4人の間に緊張感がただよう。



誰もが幼いころから、両親や祖父母に語り継がれてきた言い伝えだ。
私なんかはじめて聞かされたときはとても恐ろしくて、しばらくは昼間でも外を歩くのが怖かった記憶がある。



そして成長した今だって、唐獅子様は"怖いもの"だと体に染みついている。
この村の人間は、みんなそういった認識なのだ。




「これって唐獅子様を祀っている祠なのかな」


「でも唐獅子様はお山の頂上にある本殿に祀られているし……分社といってもあまりにわかりにくいし扱いが貧相すぎる気がする」




私の言葉に、都が祠をじっと見ながら言った。



じゃあ一体なんだっていうの……?




「……結界なのかもしれないね」




ひとりこの場を静視していた優が、ふとこぼした。



まさか、なんて流すことはできなかった。
祠にはまぎれもない唐獅子様の名前が刻印されているから。




「オレもそう思う。

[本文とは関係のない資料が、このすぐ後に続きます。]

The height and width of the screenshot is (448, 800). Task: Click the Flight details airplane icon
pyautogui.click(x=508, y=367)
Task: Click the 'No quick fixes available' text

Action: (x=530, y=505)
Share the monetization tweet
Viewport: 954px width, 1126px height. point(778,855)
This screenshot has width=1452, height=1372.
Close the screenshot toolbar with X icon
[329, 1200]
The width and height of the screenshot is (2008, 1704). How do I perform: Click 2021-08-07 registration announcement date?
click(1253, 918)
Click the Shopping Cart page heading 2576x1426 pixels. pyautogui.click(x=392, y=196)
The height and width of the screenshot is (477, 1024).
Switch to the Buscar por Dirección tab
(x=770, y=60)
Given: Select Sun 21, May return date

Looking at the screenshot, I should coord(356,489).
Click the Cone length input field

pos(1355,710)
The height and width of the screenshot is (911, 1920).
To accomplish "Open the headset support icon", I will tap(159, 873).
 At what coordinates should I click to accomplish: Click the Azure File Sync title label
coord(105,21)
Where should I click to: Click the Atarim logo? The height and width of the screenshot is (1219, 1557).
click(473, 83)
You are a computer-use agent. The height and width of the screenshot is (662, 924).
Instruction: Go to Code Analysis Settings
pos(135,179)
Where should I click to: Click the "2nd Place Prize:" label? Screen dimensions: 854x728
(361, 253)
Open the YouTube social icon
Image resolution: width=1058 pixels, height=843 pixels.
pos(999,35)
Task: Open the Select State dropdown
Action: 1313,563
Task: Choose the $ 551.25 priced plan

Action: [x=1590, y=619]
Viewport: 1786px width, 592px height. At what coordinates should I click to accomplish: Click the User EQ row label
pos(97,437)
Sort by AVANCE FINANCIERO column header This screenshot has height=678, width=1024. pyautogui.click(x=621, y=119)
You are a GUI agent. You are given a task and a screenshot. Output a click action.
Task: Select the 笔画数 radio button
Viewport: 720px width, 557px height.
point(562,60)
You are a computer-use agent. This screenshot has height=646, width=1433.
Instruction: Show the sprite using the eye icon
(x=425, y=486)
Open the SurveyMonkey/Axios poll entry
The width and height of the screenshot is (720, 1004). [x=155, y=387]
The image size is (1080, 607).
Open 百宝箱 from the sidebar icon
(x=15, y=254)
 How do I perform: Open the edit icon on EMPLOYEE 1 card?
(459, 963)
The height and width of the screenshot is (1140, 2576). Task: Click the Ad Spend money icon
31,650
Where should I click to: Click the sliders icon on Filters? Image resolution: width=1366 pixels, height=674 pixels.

見ろよ」




冴が指さしたのは祠の中腹部。
くり抜かれたような空洞がある。



立ちすくんでいた私と優は、共に膝を折ってしゃがんだ。



目に入ったのは、縄紐のようなもので束ねられている黒い物体。




「なに、これ」


「おそらく……髪の毛だろうな」




断定はできねぇけど、と冴が加える。
ごくりと生唾を飲んだ。




「贄の代わり、なのかもね。人の髪というものは、神格的なものとして扱われることもあったから」




都はそう言うと、祠を一瞥してからゆっくりと立ち上がる。
それにならうように私たちも腰を持ち上げた。
ぞわぞわと背筋に冷たいものが這う。



空が血のように真っ赤に燃えていた。



えもいえない不安感がたちこめる。